La Fiera di San Nicolò quest’anno si rimodella per fare spazio in piazza della Repubblica alla grande pista di pattinaggio su ghiaccio. L’amministrazione comunale ha deciso di giocare di anticipo e di installare l’attrazione prima del tradizionale appuntamento del 5 dicembre, a differenza del 2016 e del 2017. La pista aprirà già il 21 novembre, in occasione della festa della Madonna della Salute, patrona della città, imponendo quindi una riorganizzazione delle bancarelle di solito dislocate sul lato nord della piazza. «La loro presenza sarà rimodulata nell’area centrale destinata alla fiera e che, di fatto, non subisce modificazioni», spiega l’assessore al Commercio e alla Promozione territoriale Luca Fasan. Gli oltre 220 ambulanti che parteciperanno all’evento, animandolo con la loro offerta commerciale e gastronomica, andranno a occupare la zona del centro compresa tra via Matteotti (incrocio con via Marziale), viale San Marco fino all’intersezione con via Bixio, via 9 Giugno, fino all’incrocio con via Garibaldi, via Duca d’Aosta (di solito fino a via Mazzini), via Fratelli Rosselli e tutta l’isola pedonale, compreso corso del Popolo.
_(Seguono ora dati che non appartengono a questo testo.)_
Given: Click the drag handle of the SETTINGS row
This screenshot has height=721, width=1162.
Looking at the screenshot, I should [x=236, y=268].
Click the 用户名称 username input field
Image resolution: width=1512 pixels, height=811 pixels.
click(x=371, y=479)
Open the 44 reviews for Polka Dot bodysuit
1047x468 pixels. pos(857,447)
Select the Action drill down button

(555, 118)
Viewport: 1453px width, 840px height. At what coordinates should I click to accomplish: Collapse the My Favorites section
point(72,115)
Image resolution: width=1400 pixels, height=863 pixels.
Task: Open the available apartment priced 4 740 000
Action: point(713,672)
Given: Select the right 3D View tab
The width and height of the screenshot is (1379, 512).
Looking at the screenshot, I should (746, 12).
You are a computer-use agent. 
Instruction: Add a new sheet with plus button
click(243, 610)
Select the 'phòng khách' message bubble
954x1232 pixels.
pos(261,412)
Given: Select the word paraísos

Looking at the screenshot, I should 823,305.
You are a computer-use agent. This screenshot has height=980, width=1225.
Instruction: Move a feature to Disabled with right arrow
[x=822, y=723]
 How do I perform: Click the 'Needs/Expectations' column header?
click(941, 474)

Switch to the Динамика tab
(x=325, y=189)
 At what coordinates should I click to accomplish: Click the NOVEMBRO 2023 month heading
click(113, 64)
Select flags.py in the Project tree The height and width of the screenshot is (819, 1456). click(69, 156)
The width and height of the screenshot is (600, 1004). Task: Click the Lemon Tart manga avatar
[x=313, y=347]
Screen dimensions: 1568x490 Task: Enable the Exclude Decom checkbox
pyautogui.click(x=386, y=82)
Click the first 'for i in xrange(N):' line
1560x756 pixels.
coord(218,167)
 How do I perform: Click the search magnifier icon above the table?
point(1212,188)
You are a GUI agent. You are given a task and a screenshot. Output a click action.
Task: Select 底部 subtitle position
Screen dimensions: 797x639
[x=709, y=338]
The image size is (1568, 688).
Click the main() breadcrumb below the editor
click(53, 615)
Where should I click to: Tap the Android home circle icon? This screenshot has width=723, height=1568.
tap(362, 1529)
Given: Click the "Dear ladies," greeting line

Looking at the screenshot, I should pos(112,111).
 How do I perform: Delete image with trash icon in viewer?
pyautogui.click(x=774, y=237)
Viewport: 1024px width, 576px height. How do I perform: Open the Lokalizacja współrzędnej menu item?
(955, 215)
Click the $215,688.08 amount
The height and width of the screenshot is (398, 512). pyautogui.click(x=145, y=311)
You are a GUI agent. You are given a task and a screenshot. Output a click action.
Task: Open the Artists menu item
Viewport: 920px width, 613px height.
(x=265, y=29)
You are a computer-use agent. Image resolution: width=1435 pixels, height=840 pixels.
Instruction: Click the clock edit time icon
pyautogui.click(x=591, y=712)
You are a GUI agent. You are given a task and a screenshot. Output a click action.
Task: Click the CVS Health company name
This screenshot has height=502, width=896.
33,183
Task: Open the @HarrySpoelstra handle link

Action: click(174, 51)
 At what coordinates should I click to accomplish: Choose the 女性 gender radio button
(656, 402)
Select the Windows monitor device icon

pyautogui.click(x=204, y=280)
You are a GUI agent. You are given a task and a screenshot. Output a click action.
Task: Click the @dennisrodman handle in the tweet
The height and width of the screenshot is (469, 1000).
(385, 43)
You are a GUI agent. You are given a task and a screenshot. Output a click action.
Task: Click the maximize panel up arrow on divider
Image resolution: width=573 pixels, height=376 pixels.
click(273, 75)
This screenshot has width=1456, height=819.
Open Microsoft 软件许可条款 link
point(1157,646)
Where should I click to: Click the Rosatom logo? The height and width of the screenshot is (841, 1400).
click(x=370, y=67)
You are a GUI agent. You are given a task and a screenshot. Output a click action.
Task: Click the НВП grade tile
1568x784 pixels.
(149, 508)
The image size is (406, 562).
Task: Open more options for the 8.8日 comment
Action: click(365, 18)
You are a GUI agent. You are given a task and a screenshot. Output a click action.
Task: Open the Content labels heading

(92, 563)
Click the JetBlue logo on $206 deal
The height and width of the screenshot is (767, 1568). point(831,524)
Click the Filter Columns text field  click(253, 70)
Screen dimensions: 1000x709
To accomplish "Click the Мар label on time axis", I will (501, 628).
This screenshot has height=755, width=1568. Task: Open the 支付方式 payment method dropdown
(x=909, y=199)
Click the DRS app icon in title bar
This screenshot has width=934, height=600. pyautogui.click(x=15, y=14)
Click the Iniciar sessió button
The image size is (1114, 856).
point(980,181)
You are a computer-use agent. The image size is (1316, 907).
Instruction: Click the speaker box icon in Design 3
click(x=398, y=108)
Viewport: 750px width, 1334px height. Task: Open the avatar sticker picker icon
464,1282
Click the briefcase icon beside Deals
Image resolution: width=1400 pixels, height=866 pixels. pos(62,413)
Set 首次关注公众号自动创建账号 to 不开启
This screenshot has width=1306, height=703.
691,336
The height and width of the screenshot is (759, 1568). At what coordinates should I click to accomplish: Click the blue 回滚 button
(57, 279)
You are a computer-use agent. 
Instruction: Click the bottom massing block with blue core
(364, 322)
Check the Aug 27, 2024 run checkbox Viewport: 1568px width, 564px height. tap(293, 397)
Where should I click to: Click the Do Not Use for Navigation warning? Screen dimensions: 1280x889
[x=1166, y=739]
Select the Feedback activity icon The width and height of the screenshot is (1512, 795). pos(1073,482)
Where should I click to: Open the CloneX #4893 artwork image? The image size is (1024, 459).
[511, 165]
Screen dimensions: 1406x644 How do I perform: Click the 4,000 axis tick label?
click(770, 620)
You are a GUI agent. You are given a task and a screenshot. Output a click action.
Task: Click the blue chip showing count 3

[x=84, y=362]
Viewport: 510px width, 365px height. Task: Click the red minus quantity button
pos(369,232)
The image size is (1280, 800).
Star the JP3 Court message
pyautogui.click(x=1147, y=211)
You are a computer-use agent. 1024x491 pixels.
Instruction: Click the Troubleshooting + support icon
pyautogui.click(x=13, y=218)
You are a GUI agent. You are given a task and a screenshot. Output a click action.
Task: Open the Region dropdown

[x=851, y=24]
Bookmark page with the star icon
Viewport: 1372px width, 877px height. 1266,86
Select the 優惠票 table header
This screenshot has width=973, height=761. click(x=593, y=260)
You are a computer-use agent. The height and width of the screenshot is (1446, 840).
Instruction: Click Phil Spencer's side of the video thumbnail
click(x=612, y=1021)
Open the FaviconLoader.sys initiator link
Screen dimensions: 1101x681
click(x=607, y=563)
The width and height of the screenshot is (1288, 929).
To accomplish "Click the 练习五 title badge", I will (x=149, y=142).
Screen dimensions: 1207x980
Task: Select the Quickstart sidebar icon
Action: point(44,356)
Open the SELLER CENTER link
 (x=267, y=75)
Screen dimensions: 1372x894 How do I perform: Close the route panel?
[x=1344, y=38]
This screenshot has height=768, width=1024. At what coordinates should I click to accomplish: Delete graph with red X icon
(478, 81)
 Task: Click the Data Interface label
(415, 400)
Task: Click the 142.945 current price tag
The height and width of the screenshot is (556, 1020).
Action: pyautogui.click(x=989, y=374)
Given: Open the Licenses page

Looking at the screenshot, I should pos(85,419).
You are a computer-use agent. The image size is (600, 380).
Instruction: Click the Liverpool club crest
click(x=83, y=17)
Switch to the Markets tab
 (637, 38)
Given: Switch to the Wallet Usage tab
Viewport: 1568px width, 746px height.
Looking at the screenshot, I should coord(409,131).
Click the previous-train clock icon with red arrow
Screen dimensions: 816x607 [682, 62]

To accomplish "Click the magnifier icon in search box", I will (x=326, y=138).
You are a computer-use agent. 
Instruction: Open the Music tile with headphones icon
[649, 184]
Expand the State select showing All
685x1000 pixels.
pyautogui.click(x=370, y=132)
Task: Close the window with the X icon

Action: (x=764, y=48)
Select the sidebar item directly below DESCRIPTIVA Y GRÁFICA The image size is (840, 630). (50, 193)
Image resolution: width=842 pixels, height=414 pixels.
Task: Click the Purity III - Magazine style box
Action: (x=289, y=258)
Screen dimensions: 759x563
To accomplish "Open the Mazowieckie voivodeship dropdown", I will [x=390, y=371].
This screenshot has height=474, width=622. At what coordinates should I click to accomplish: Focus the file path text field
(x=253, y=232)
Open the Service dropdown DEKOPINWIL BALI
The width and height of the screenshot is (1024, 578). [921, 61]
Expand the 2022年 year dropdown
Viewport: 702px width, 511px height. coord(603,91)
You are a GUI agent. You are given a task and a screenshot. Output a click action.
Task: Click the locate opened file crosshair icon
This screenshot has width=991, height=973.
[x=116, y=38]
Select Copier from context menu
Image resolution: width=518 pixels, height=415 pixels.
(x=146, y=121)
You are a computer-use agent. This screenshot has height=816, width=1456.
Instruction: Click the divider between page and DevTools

Tutti i varchi di accesso all’area della fiera, che lo scorso anno erano 16 e dovrebbero essere rimasti immutati, saranno presidiati da mezzi o bloccati da new jersey in cemento. Le norme antiterrorismo, scattate dopo gli attentati di Nizza, del mercatino di Natale a Berlino e Barcellona, blindano anche quest’anno la tradizionale Fiera di San Nicolò, che a Monfalcone del resto attira ogni 5 dicembre migliaia di persone.
I varchi individuati dal Piano della sicurezza della manifestazione, redatto da un professionista esterno, quest’anno non saranno però presidiati dai volontari della Protezione civile, cittadina e di altri Comuni, ma da addetti di una ditta specializzata. «La normativa è cambiata ulteriormente e quindi non più essere utilizzata la Protezione civile», conferma il coordinatore della squadra cittadina, Andrea Olivetti.
I costi per l’ente locale sono quindi destinati a lievitare, perché l’importo complessivo stimato del servizio di sicurezza ammonta a 8.500 euro Iva esclusa, cui vanno aggiunte le spese per il servizio di primo soccorso (attorno agli 800 euro) e per il bus navetta gratuito dall’ospedale di San Polo a piazza Cavour (attorno ai 600 euro). Senza contare quelle, che si aggirano sui 2 mila euro, per la pulizia notturna dell’area della festa.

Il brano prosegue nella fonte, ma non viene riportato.